Assuming that the table names and columns are the same between the two, you should be able to use the same hbm.xml files. However you will certainly need to supply different a Hibernate Configuration value (hibernate.cfg.xml), as you will need to change Hibernate's dialect from SQLServer to Oracle.

If there are slight name differences between the two, then I would create two sets of mapping files - one per Database server - and package these up into separate JARs (such as yourproject-sqlserver-mappings.jar and yourproject-oracle-mappings.jar), and deploy the application with one JAR or the other depending on the environment.

matt b
+2  A: 

I did this for a client a while back -- at deployment depending on a property set in a production.properties file I changed out the hibernate.dialect in the cfg file using Ant (you can use any xml transformer). However this would only work if the Hibernate code is seamless btw both DBs i.e. no db-specific function calls etc. HQL/JPAQL has standard function calls that help ion this regard like UPPER(s), LENGTH(s) etc.

If the db implementations must necessarily be different then you'd have to do something like what @matt suggested.

non sequitor
+1  A: 

I've worked on an app that supports a lot of databases (Oracle, Informix, SQL Server, MySQL). We have one configuration file and one set of mappings. We use jndi for the database connection so we don't have to deal with different connection URLs in the app. When we initialize the SessionFactory we have a method that deduces the type of database from the underlying connection. For example, manually get a connection via JNDI and then use connection.getMetaData().getDatabaseProductName() to find out what the database is. You could also use a container environment variable to explicitly set it. Then set the dialect using configuration.setProperty(Environment.DIALECT, deducedDialect) and initialize the SessionFactory as normal.

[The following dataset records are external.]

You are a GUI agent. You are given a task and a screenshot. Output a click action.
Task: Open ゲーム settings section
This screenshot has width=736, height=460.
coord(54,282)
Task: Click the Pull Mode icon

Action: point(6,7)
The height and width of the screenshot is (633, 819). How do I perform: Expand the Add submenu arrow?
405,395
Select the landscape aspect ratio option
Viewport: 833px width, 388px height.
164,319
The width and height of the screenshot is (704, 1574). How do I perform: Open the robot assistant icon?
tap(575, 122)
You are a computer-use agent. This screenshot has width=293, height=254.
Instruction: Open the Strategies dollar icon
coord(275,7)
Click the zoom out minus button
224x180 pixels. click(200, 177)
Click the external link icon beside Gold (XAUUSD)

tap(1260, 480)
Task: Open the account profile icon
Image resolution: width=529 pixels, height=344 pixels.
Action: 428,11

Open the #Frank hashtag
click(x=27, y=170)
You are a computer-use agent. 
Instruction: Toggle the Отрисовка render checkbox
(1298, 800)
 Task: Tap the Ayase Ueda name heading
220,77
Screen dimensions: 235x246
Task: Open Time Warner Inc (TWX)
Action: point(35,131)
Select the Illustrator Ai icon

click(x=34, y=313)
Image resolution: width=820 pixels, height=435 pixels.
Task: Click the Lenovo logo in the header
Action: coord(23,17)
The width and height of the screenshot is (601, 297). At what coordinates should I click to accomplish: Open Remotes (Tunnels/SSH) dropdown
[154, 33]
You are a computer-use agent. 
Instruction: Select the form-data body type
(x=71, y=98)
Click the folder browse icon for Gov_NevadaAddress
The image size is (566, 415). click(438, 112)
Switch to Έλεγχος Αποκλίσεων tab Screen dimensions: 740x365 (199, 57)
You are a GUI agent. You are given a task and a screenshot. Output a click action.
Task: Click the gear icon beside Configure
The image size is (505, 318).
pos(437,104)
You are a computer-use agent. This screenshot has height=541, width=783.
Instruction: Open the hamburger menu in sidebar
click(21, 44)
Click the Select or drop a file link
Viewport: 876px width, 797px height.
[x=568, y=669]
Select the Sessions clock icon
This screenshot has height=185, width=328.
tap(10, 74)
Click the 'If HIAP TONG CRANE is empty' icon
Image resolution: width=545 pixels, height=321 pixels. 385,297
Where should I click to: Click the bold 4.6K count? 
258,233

Some things you have to deal with:

  • Primary key generation. We use a customized version of the TableGenerator strategy so we have one key table with columns for table name and next key. This way every database can use the same strategy rather than sequence in Oracle, native for SQL Server, etc.
  • Functions specific to databases. We avoid them when possible. Hibernate dialects handle the most common ones. Occasionally we'll have to add our own to our custom dialect classes, .e.g. date arithmetic is pretty non-standard, so we'll just make up a function name and map it to each database's way of doing it.
  • Schema generation - we use the Hibernate schema generation class - it works with the dialects to create the correct DDL for each type of database and forces the database to match the mappings. You have to be aware of the keywords for each database, e.g. don't try to have a USER table in Oracle (USERS will work), or a TRANSLATION table in MySQL.
Brian Deterling
+1  A: 

There is a table mapping the differences between Oracle and SQLServer here: http://psoug.org/reference/sqlserver.html

In my opinion the biggest pitfalls are: 1) Dates. The functions and mechanics are completely different. You will have to use different code for each DB. 2) Key generation - Oracle and SQLServer use different mechanics and if you try to avoid the "native" generation altogether by having your own keys table - well, you just completely serialized all your "inserts". Not good for performance. 3) Concurrency/locking is a bit different. Parts of the code that is performance sensitive will probably be different for each DB. 4) Oracle is case sensitive, SQLServer is not. You need to be careful with that.

There are lots more :) Writing SQL code that will run on two DBs is challenging. Making it fast can seem nearly impossible at times.